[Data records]
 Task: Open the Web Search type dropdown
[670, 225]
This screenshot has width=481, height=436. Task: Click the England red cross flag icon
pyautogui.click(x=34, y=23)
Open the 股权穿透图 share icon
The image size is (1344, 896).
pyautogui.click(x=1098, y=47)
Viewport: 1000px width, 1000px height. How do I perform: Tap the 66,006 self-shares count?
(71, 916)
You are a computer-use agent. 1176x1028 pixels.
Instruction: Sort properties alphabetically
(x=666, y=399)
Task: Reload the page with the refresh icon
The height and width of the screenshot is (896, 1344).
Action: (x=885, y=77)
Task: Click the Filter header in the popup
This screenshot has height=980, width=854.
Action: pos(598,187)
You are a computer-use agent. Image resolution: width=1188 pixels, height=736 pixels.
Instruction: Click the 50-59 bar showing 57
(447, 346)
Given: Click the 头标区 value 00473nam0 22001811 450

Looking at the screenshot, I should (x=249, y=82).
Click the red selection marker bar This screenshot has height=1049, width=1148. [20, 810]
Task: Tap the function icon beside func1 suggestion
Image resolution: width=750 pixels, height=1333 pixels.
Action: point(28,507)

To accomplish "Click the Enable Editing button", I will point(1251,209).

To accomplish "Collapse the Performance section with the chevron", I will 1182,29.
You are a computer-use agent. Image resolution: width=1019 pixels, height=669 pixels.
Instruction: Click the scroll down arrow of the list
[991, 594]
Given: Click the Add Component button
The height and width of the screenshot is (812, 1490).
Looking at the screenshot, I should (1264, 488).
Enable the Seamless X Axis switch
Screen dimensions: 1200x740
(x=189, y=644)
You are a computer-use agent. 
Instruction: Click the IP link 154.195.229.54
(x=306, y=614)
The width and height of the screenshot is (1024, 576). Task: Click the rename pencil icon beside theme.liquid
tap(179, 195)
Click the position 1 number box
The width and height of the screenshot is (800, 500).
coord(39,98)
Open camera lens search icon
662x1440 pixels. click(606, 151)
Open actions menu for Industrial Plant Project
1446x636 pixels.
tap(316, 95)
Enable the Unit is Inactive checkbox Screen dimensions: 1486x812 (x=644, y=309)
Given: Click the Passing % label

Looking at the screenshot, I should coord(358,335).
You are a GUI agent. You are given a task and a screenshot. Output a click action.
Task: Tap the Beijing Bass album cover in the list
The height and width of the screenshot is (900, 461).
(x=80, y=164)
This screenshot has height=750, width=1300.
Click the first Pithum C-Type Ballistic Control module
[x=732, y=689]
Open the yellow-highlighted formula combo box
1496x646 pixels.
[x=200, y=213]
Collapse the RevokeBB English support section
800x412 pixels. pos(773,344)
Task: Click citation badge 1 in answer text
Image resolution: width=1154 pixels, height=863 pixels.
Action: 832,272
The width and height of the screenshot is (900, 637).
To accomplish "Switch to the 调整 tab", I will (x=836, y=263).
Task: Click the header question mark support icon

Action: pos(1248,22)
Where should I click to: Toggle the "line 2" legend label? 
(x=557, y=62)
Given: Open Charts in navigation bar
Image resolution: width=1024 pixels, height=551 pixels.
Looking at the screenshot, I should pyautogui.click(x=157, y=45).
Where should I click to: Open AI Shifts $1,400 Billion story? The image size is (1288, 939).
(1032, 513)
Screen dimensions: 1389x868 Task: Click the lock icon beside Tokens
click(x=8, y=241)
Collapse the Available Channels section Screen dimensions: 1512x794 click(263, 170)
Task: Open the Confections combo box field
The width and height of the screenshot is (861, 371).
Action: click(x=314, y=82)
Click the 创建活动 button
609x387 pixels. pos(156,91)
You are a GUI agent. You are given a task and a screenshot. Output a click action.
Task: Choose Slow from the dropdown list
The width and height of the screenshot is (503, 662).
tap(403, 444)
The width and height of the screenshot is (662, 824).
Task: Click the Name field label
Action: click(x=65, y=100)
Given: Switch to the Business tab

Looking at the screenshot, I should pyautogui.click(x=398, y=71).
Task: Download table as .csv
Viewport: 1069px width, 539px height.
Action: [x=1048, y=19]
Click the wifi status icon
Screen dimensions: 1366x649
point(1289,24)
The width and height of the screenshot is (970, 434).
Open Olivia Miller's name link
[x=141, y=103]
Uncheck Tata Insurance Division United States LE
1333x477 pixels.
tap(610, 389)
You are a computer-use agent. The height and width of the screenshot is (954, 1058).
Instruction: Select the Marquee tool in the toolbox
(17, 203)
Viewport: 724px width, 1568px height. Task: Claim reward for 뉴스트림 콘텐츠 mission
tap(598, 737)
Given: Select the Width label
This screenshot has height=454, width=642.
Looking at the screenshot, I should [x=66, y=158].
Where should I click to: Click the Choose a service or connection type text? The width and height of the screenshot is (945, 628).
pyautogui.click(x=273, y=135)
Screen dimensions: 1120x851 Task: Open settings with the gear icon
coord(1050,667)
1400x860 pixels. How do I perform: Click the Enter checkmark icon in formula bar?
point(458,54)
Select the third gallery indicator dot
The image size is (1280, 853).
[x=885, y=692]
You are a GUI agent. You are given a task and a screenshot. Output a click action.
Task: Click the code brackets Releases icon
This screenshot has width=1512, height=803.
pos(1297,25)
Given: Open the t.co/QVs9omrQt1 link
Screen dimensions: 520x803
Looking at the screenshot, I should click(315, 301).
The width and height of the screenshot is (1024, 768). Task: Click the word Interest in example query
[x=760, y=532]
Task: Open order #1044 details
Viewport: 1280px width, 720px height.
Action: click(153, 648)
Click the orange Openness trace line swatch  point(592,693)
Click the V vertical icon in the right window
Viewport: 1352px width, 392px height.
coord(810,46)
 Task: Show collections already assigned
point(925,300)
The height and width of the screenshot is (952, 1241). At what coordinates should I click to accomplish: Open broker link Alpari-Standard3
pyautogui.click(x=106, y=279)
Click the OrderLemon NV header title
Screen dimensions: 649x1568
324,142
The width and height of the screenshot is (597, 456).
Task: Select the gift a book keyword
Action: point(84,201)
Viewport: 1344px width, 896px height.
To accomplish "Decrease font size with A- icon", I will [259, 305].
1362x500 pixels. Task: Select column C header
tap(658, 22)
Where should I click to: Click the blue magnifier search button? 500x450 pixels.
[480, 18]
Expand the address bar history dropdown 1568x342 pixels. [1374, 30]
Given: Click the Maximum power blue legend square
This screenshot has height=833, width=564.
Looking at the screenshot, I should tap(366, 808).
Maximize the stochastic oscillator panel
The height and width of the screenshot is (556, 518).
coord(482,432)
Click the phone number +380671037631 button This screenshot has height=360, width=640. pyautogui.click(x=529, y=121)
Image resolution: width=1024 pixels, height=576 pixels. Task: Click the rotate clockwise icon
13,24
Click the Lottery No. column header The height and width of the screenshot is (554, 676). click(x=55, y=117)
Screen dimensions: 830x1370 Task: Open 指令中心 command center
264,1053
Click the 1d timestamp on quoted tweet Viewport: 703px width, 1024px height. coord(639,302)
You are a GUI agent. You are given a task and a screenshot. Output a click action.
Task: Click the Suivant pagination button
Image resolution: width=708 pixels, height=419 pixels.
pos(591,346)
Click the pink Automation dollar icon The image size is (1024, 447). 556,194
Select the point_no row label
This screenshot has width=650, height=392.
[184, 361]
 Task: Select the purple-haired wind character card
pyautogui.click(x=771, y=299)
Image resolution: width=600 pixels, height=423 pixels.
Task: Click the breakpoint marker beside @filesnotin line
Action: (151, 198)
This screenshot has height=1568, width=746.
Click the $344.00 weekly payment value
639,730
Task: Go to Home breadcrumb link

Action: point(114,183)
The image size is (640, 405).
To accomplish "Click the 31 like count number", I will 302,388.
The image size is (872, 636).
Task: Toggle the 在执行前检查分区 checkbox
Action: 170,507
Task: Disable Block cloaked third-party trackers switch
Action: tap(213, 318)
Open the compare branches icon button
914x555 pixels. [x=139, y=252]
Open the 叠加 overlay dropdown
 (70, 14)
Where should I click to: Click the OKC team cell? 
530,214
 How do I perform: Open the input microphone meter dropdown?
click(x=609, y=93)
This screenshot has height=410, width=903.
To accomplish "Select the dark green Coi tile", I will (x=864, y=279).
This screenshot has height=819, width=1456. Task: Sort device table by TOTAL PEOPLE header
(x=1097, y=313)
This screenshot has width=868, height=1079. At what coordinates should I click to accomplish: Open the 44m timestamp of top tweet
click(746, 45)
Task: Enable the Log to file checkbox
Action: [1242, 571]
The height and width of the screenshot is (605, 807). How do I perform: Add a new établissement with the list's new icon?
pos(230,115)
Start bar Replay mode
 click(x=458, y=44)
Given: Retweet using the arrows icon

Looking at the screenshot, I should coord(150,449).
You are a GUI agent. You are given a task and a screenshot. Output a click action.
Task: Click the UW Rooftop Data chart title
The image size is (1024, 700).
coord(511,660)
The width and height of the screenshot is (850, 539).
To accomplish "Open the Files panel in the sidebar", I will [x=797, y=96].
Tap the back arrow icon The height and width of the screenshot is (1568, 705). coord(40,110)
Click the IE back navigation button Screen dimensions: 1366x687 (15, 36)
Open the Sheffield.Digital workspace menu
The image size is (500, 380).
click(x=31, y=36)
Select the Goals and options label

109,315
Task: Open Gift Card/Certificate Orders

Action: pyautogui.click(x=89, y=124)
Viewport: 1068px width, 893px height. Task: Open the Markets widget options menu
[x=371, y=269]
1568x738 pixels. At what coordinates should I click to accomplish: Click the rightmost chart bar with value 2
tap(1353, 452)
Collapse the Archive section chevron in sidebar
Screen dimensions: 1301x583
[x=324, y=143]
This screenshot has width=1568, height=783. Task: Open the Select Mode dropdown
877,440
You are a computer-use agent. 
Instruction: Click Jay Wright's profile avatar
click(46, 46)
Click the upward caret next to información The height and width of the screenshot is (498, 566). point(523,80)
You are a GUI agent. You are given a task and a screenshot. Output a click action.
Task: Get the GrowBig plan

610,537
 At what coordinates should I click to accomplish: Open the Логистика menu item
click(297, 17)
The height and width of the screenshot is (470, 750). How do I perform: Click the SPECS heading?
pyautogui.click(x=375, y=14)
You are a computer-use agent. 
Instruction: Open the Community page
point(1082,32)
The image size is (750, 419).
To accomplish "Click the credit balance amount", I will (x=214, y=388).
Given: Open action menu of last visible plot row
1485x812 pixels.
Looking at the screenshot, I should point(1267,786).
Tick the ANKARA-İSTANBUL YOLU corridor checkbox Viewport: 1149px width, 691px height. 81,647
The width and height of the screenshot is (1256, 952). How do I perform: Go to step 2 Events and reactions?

§ **TASK TO CARRY OUT**
Could you return the lines in the entries above that contain "combo"?

§ **ANSWER AREA**
Open the yellow-highlighted formula combo box
Task: Open the Confections combo box field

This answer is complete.